_Exercise tasks_
• a. In the article on California CCAs, how much money is in Silicon Valley Clean Energy's Customer Relief and Community Resiliency fund?
• b. Carry on the article on California CCAs, picking up after its last sentence.

_Provided passage_
California CCAs Uniquely Positioned to Respond to Community Needs

California Energy Markets

Executives with community choice aggregators say their focus on “community” has been tested and demonstrated as their organizations respond to public-safety power shut-offs and the ongoing COVID-19 pandemic.

Girish Balachandran, CEO of Silicon Valley Clean Energy, and Nick Chaset, CEO of East Bay Community Energy, explained the challenges their respective organizations have faced since mid-March and how they have adapted to best help their customers and communities.

Their remarks were provided as part of “CCAs and the COVID-19 Pandemic: Impacts and Responses,” a May 19 webcast sponsored by The Climate Center and Clean Power Exchange.

 “How CCAs respond to community needs . . . that crystallized after the Tubbs Fire in Sonoma County in 2017,” Woody Hastings, energy program manager for The Climate Center and the panel’s host, said. That choice and local control are inherent aspects of CCAs makes them “able to respond to any kind of calamity,” he said, adding that CCAs are now offering a wide array of new programs as part of their COVID-19 response, including bill deferments, credits for California Alternate Rates for Energy and Family Electric Rate Assistance customers, and donations to local community-based organizations.

Balachandran said when CCAs offer relief, they need to balance multiple goals and be “mission-aligned.” SVCE’s $10-million Customer Relief and Community Resiliency fund is designed to support the needs of its CARE and FERA customers, local small businesses, contractor workforce and member communities.

_Data_
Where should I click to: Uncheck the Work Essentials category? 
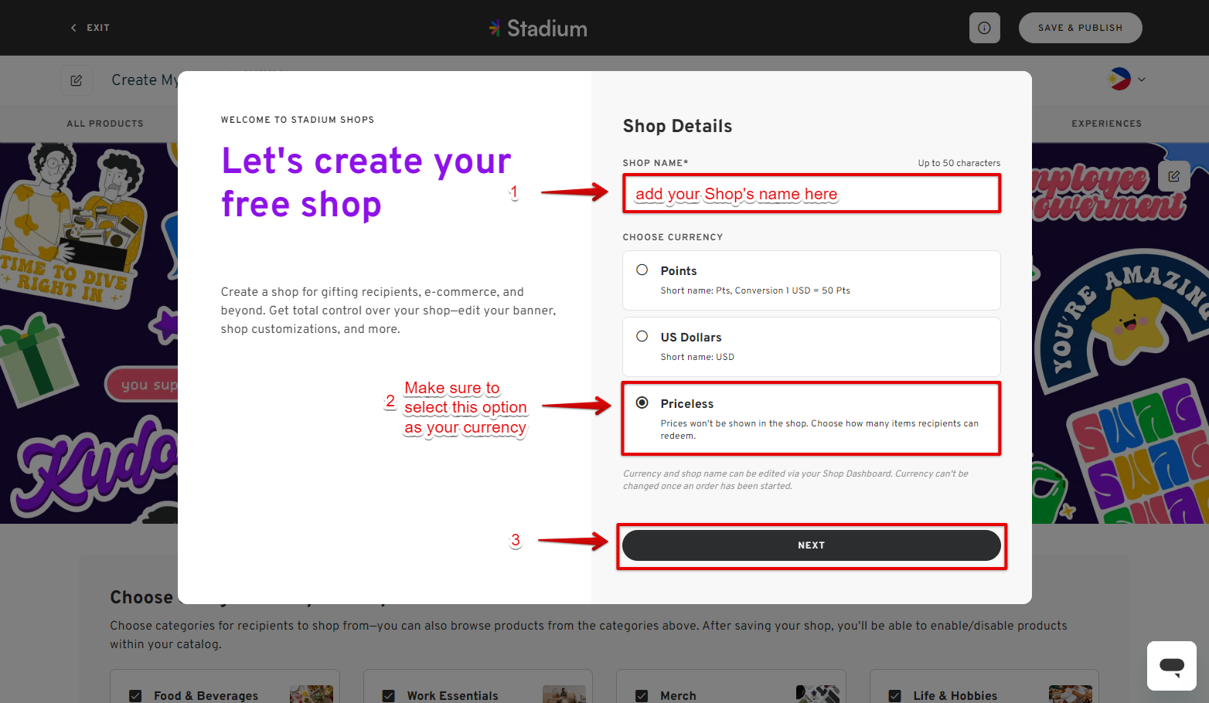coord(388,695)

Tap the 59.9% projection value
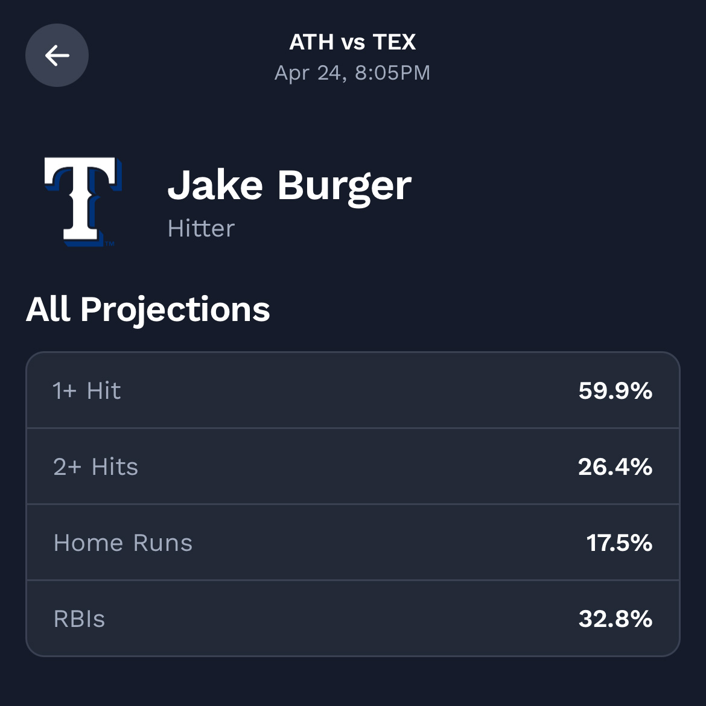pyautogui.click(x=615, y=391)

_Responses to the tasks_
• a. $10 million.

• b.
In addition to preparing for PSPS events through energy resilience, the funds will be allocated for specific assistance in response to the pandemic. This includes $3.5 million in customer bill assistance for residential and small business customers; $1.5 million for contractor training, which also includes incentives for installing electrical appliances in workplaces to support SVCE’s decarbonization efforts; $1 million for community resiliency planning grants; and $4 million for capital support of those plans. Another $2 million is set aside for contingency funding so changes can be made to the programs as needed, Balachandran said.

EBCE was able to redirect $1.5 million in funds immediately to community needs, Chaset said. Some of the funding was freed through canceled marketing and outreach programs, including an induction-cooking demonstration series in local restaurants. The funds were allocated “in four different ways,” he said. These included investments in clean energy and infrastructure and continued job creation as well as $1.1 million in donations to EBCE’s 12 member jurisdictions’ relief efforts.